====== Data excerpts

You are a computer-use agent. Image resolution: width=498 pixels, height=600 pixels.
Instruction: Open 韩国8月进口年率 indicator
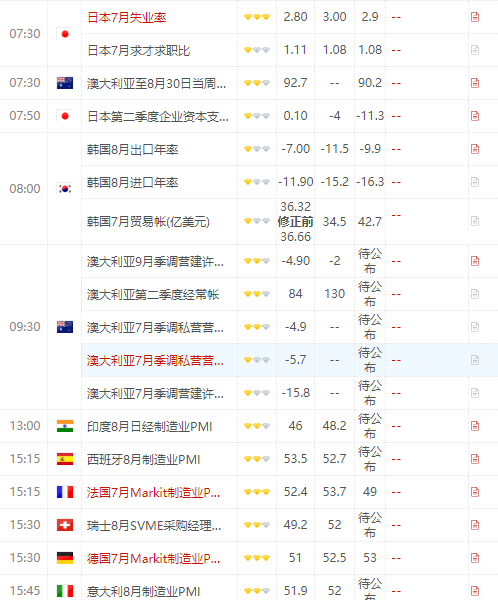[132, 182]
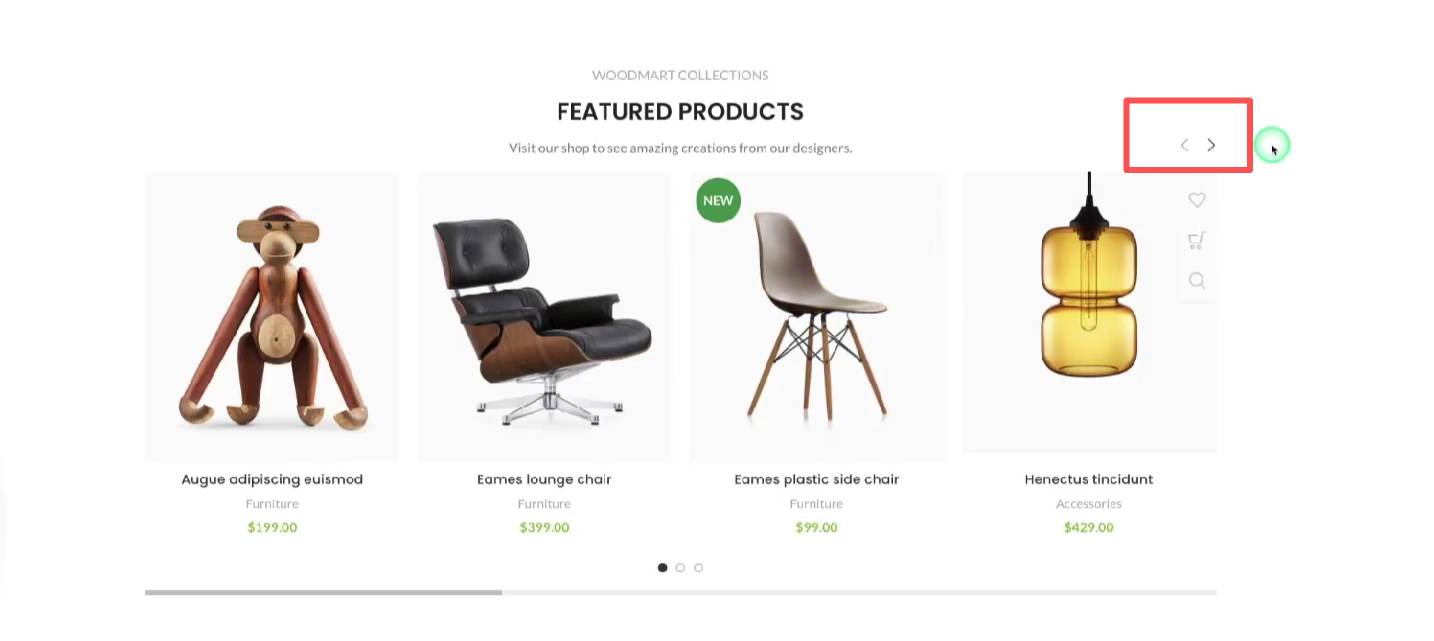Open the wooden monkey product image

(x=272, y=316)
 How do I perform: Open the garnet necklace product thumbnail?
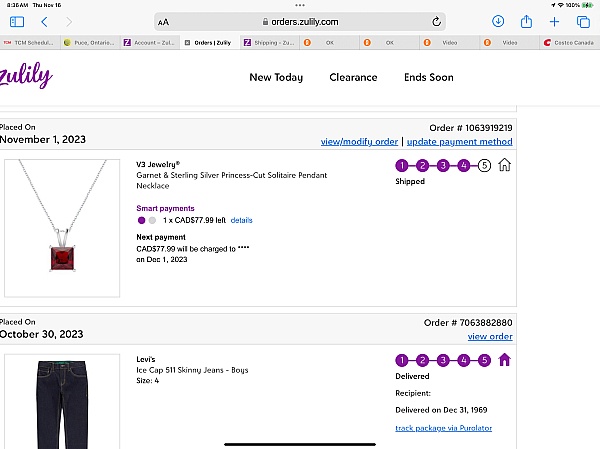62,227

============

- [Required action]: The reply should consist only of the lines running from the one with "How do I perform: Open" through the end of the material, both included, copied exactly; please omit pictures.

- [Expected output]:
 How do I perform: Open the garnet necklace product thumbnail?
62,227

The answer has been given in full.